Rationale Opioid receptors are implicated in the regulation of motivation and emotion. However, animal studies show that activation of [kappa] opioid receptor produces contrasting mood-altering effects in models of anxiety-like and depressive-like behaviors, and consequently, the role of [kappa] receptor in mood control remains unsettled. The effect of [kappa]/[mu] opioid combination in emotion regulation was unexplored. Objectives The aim of the study was to investigate the effects of (-)-3-N-ethylaminothiazolo [5,4-b]-N-cyclopropylmethylmorphinan hydrochloride (ATPM-ET), a novel [kappa] agonist and [mu] partial agonist, in regulating emotional responses. Methods The emotional responses of ATPM-ET were detected in the elevated plus maze (EPM), open field test (OFT), forced swim test (FST), and tail suspension test (TST).

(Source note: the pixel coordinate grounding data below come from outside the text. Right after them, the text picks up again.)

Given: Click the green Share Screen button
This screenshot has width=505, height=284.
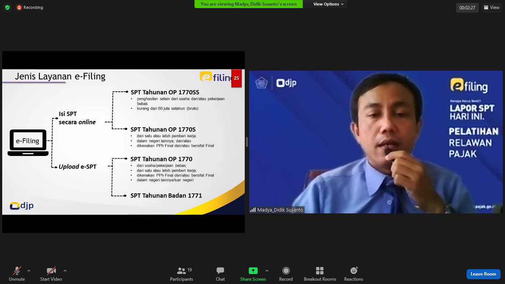Looking at the screenshot, I should tap(253, 274).
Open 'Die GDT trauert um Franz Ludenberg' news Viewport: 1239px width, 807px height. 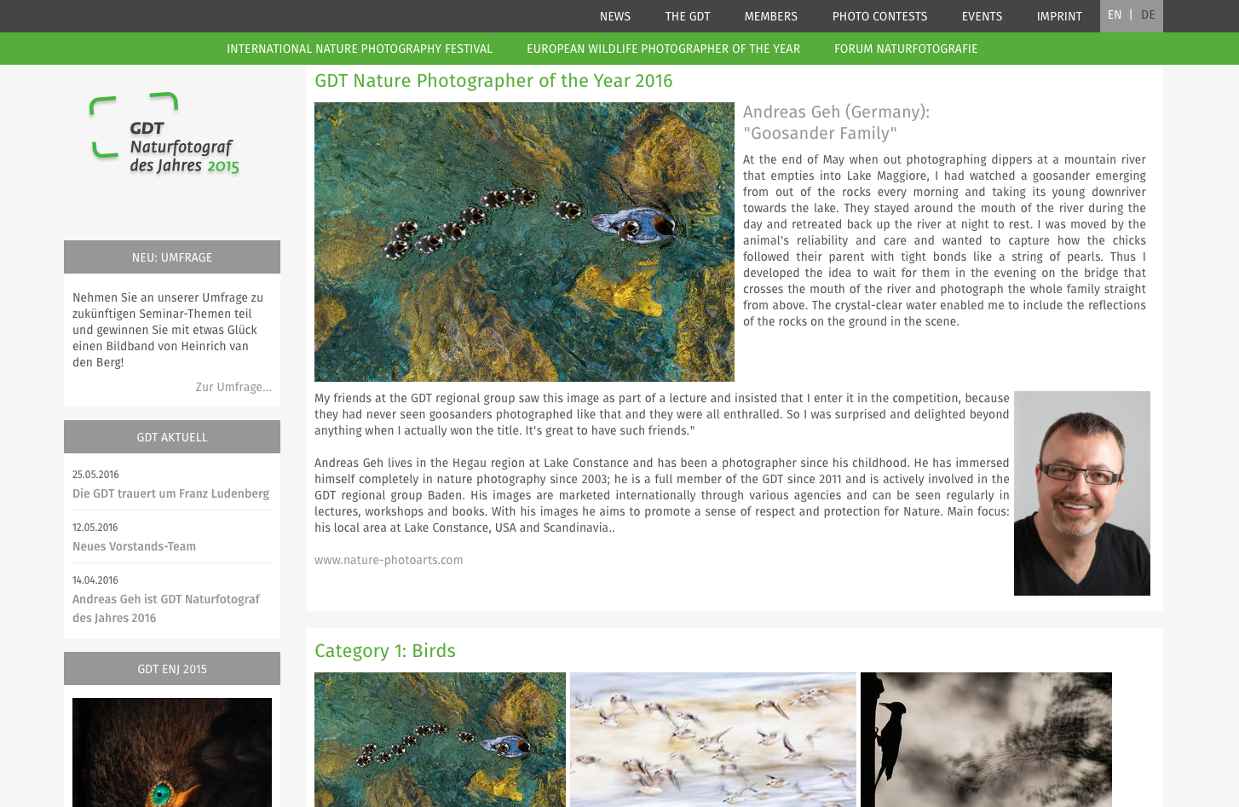coord(170,493)
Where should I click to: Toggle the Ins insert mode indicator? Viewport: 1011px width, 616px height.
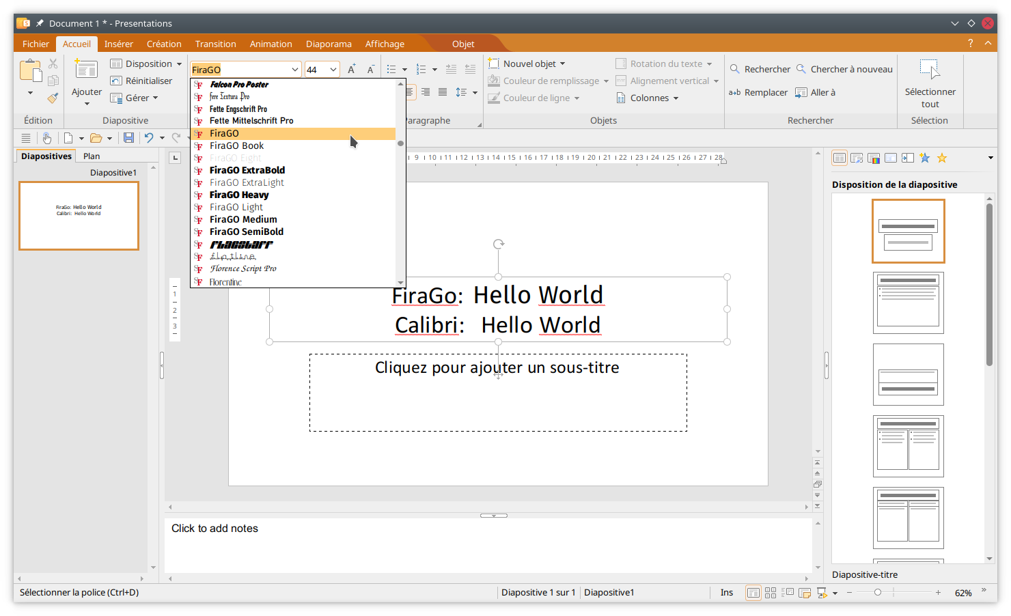point(726,593)
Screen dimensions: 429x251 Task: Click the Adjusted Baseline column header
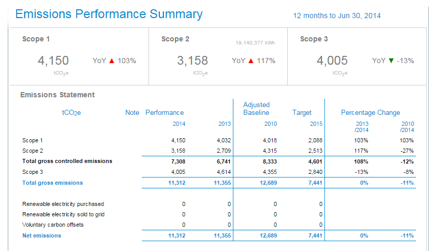point(256,109)
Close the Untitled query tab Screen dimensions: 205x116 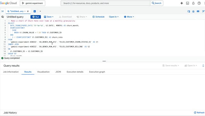coord(28,11)
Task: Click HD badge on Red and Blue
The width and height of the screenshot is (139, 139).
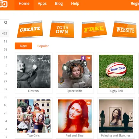Action: pyautogui.click(x=88, y=103)
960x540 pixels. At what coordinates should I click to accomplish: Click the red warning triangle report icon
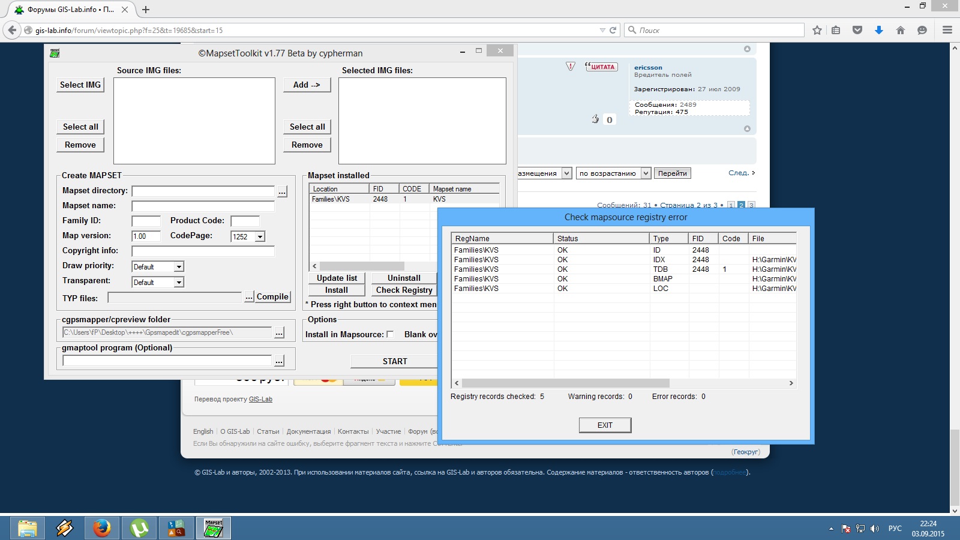pos(571,66)
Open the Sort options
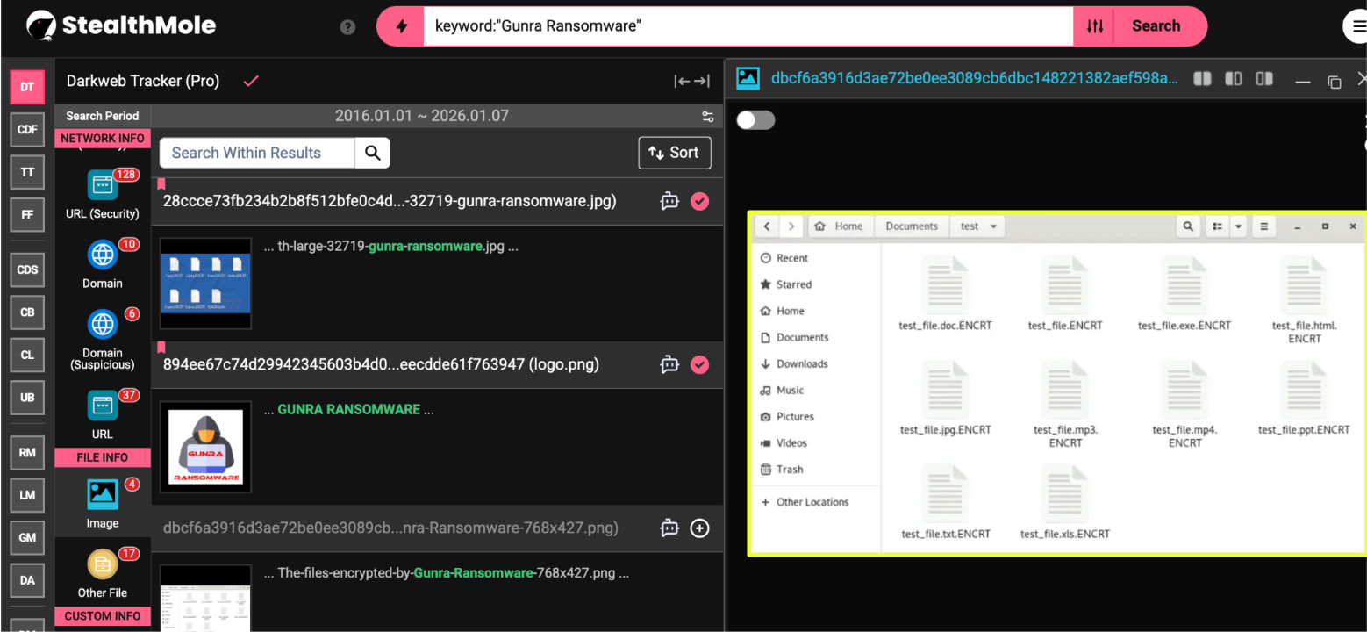The width and height of the screenshot is (1367, 632). point(674,153)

Selective [kappa] antagonist nor-binaltorphimine (nor-BNI) and [mu] antagonist [beta]-funaltrexamine ([beta]-FNA) were applied to determine the type of receptor involved. The conditioned place aversion model was used to evaluate the effects on aversive emotion. Results In the EPM and OFT, ATPM-ET (1 and 2 mg/kg, s.c.) significantly increased the time spent in the open arm and in the central area, respectively. In the FST and TST, ATPM-ET (0.5 and 1 mg/kg, s.c.) significantly reduced the duration of immobility. These effects were prevented by nor-BNI (10 mg/kg, i.p., -24 h), but not by [beta]-FNA (10 and20 mg/kg, i.p., -24 h) pretreatment. At the dose of 2 mg/kg, ATPM-ET did not induce conditioned place aversion. Conclusions ATPM-ET, at doses from 0.5 to 2 mg/kg, produced anxiolytic- and antidepressant-like effects without inducing aversive emotion. These effects were more closely mediated by activation of [kappa] receptor than [mu] receptor.